Nucleic acid sequence-based amplification (NASBA) is an isothermal method of RNA amplification that has been previously used in clinical diagnostic testing. A real-time NASBA assay has been developed for the detection of rbcL mRNA from the red tide dinoflagellate Karenia brevis. This assay is sensitive to one K. brevis cell and 1.0 fg of in vitro transcript, with occasional detection of lower concentrations of transcript. The assay did not detect rbcL mRNA from a wide range of nontarget organisms and environmental clones, while 10 strains (all tested) of K. brevis were detected. By the use of standard curves based on time to positivity, concentrations of K. brevis in environmental samples were predicted by NASBA and classified into different levels of blooms per the Florida Fish and Wildlife Conservation Commission (FWC) system. NASBA classification matched FWC classification (based on cell counts) 72% of the time. Those samples that did not match were off by only one class.

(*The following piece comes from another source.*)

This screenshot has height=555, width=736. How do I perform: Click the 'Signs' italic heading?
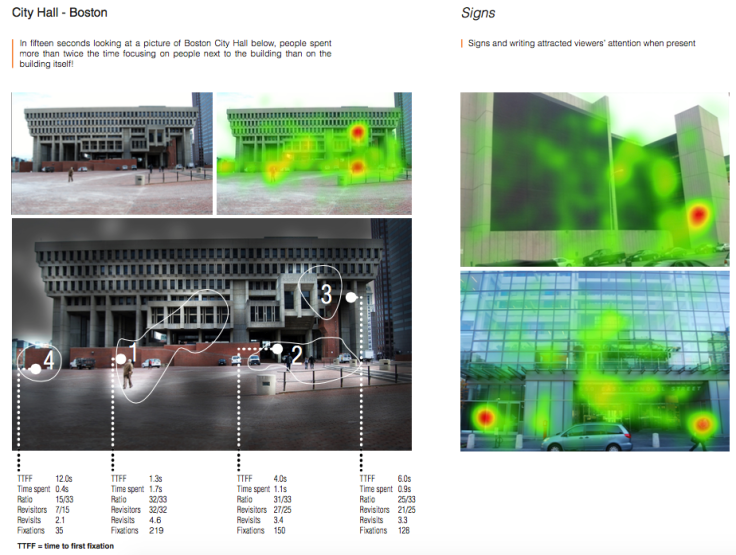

NASBA is sensitive, rapid, and effective and may be used as an additional or alternative method to detect and quantify K. brevis in the marine environment.

FIG. 1.

Typical amplification plot of K. brevis cell standards (squares, 1,000 cells; circles, 100 cells; triangles, 10 cells; diamonds, 1 cell; ×, no cells). Samples were run in triplicate for each concentration. The horizontal line on the figure indicates the threshold fluorescence used to calculate the TTP value. ΔRn, relative fluorescence.

FIG. 2.

Typical standard curve generated from K. brevis cells (r² = 0.92). Points at each concentration represent a single RNA extraction, run in triplicate NASBA reactions. Ct, threshold cycle.